I think that in English classes we have lost a few things. One of those things is an attention to grammar that one really picks up when learning other languages. An attention to language itself. It sounds goofy to say it, but grammar really does matter. The Lord’s prayer is an example of this. For your convenience, here it is:
Our Father who art in Heaven
Hallowed Be Thy Name
Thy kingdom come
Thy will be done, on earth as it is in heaven
Give us this day our daily bread and forgive us our debts as we forgive our debtors,
Lead us not into temptation, but deliver us from evil,
For thine is the kingdom, the power, and the glory
Now and Forever, Amen.
I’m sure that you’re at some level acquainted with this or have at least heard part of it before. In the Gospels Jesus teaches this prayer to the disciples with the tagline “Pray like this…” That said I don’t know that I’d ever really heard the following: The verbs that I have taken in English as a request at best (“come”, “be done”, “give”, “forgive”, “lead”, “deliver”) are actually commands in Greek.
That’s to say that the prayer Jesus taught His disciples don’t feature questions that place God at a “respectful” distance. In this prayer we’re assuming a good deal of intimacy and a perhaps foreign concept to most of us in prayer. How is it that we command God to do anything?
Well, I don’t think there’s really much of a reason given explicitly why God would allow humans to speak to Him this way. However, nor is there a statement in which the Lord says to Moses, “Thou shalt speak to me like your overly-sensitive grandpa.”
I think for us to understand part of why Jesus teaches the disciples to pray like this we ought to read more of the Old Testament. People in the OT don’t pussyfoot around with God. Job comes just short of calling God a liar to His face, Moses tells God that if God is going to force him to go with the Israelites alone then God might as well kill him on the spot, the Psalmists talk to God with rage, sadness, joy and all the most profound human emotions possible.
So, it seems that we have a model for prayer that is already more real than most of us know how to speak to God. There’s an element of sheer honesty and presence before God that we don’t want to imitate. Who would talk to God like that? Well, most (if not all) of the people in Scripture, for one thing.
On the other hand, this doesn’t immediately solve what we find Jesus doing with the Lord’s prayer.

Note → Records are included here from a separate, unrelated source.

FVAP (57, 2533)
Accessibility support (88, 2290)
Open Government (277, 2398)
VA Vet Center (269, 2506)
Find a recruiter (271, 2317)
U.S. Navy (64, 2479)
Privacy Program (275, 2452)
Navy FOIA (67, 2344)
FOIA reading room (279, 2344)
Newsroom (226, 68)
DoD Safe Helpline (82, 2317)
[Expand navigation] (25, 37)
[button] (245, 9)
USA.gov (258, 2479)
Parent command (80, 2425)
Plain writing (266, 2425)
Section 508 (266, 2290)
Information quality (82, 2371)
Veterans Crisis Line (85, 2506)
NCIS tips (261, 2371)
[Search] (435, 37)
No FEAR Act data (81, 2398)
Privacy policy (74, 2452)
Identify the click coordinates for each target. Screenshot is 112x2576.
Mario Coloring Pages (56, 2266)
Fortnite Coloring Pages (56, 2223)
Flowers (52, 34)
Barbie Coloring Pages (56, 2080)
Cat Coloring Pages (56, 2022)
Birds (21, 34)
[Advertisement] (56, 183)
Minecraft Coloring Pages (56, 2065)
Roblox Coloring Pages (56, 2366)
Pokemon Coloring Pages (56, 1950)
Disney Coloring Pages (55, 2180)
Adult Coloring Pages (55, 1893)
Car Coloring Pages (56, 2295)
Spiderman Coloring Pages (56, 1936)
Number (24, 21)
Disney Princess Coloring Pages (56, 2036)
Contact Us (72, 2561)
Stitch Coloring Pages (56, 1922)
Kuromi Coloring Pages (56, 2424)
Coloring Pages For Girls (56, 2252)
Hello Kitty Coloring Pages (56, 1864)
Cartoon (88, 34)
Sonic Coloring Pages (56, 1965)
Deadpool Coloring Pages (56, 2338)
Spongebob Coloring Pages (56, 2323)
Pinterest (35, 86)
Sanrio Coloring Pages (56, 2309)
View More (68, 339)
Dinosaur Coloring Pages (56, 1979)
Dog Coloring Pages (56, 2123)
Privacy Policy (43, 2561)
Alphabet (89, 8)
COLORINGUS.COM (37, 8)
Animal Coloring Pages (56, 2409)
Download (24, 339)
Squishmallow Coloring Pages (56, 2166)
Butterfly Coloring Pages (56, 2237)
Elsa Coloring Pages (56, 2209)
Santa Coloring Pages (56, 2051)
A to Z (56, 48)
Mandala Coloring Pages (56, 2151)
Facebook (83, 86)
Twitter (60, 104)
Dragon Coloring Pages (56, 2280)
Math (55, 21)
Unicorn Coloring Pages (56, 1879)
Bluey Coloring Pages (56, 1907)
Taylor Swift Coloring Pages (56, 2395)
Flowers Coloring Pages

If we look closely at the commands that Jesus encourages us to make of God in prayer, we find that that we are in fact invoking things that God is constantly doing throughout the biblical narrative. God is the one whose will is done, God is the ultimate giver, God forgives His people, God leads His people, God delivers His people. In short, through what Jesus encourages, we are praying on the basis of who God has revealed Himself to be in Scripture.
This is something that happens often in the Psalms. The character of God is brought out in prayer as something that grounds what is asked of God.
You might think of the Lord’s Prayer as leveraging who God is in prayer against Him, but then again you might think of it more as demanding that He to do the things that already flow from who God is. The ancient church fathers talked about knowing God by what He does or His “energies”. They claimed that this is the only way to know who God is: by what God does.
I find it interesting that the name God gives to Moses is “I am who I am” or “I will be what I will be”. Shortly thereafter God shows Himself to be a rememberer of His friends, a deliverer of His people, a keeper of promises, and a liberator of the oppressed. What He does shows us who He is.
It seems like God is more than willing to be commanded in prayer to be who He is. I dunno that it’s ever going to be something that becomes comfortable and I think that’s good. God is always calling us forward into deeper intimacy. Intimacy with God (and others?) is always uncomfortable ground. Why should prayer be any different?